═════ Document section
Is this guy preaching ordinary Orthodox Judaism, or some new age variant?
JohnnieCanuck, FCD says
I agree with MH.
Cliff @ 52 provides a link to a fascinating view of life in a Jewish cult. Fascinating as in deeply disturbing.
So many of those misogynist and backwards things we fault the Muslims and Mormons for are right there and almost identical. One would think that their beliefs had evolved from a common ancestor.
I infer that the dear rabbi doesn’t want to see women because they will distract him from his efforts to get to heaven by his continuous contemplation of G_d.
If stupidity were indeed contagious, as he is alleged to believe, then its a good thing he keeps away from donkeys and camels. Animals have good uses for their intelligence.
Winez In a Chimay Glass says
Long, long, long-time lurker, first time poster, I’m only up to comment 50-something, Miss Prism, you have made me lolz over and over again!
Lllauurra@ 17″ Some of the girls in the mid west feel that walking between two guys is like walking between two stallions”
Suggestion: Catherine The Great – halloween is just around the corner. You’d totally win the costume contest.
John C. Randolph says
That’s the downside of proportional representation. These very small parties are often in the catbird seat, so the bigger parties let them have their way on some issue, even though the whole country would defeat them on that issue if it were put up to a national vote.
══════════
═════ Data segment
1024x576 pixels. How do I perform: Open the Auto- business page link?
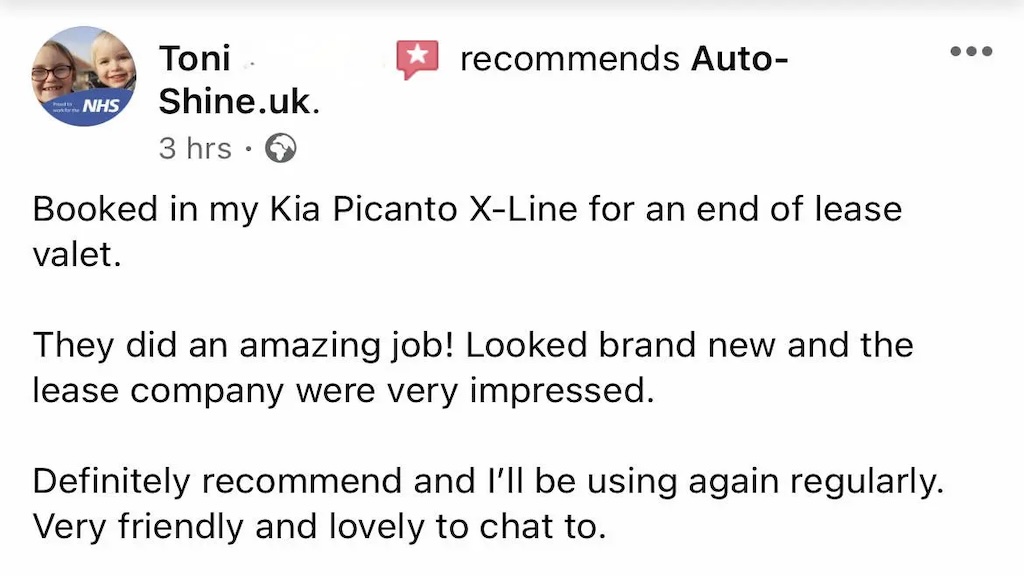739,59
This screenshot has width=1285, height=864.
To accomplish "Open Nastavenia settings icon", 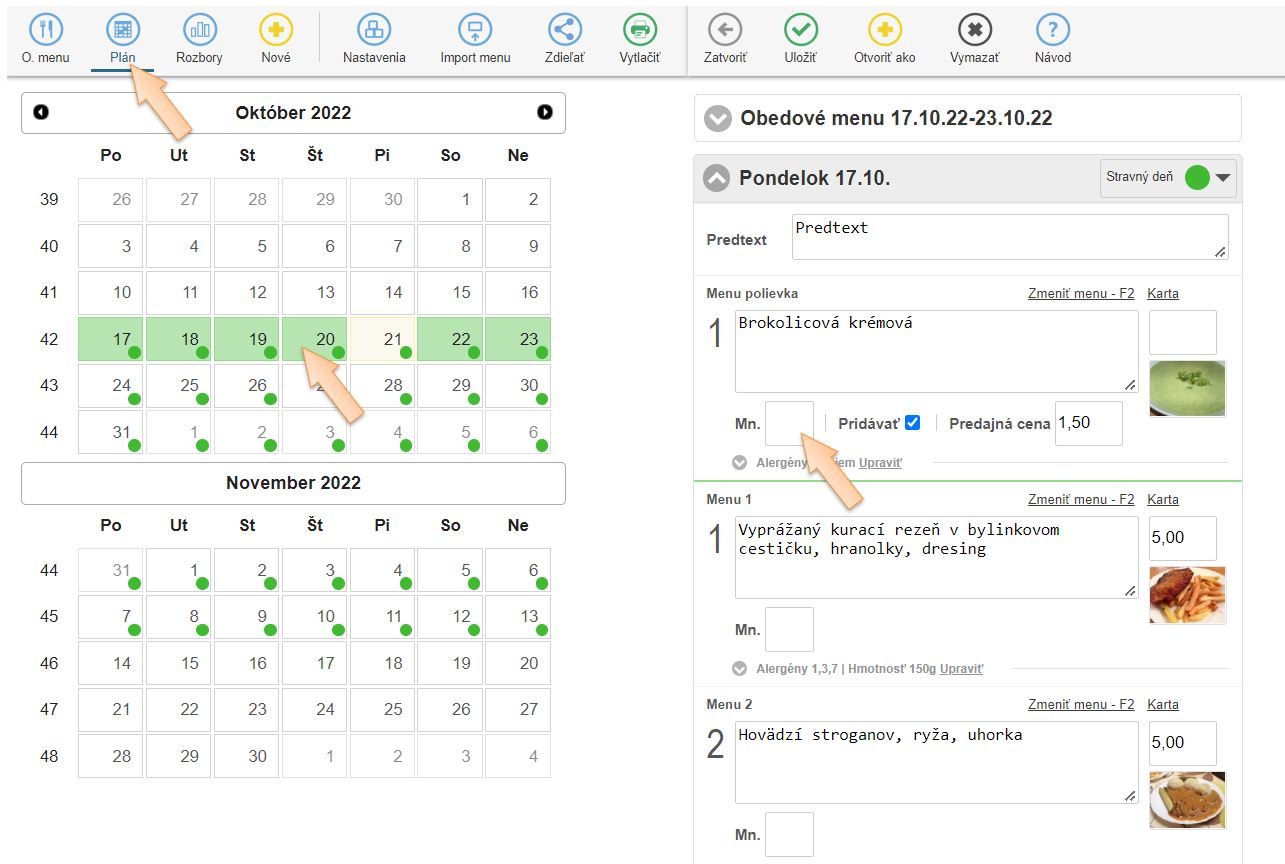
══════════
**Exercise task 1:**
Answer these questions about the comment thread above:
(a) Which commenter is said to provide a link to a view of life in a Jewish cult?
(b) Which commenter does the long-time lurker say has caused laughter over and over?
(c) What does John C. Randolph name as the thing that has a downside?
**Exercise task 2:** Reproduce the comment thread word for word, from "If stupidity were" up to and including "for their intelligence.".

**Complete output 1:**
(a) Cliff @ 52
(b) Miss Prism
(c) Proportional representation

**Complete output 2:**
If stupidity were indeed contagious, as he is alleged to believe, then its a good thing he keeps away from donkeys and camels. Animals have good uses for their intelligence.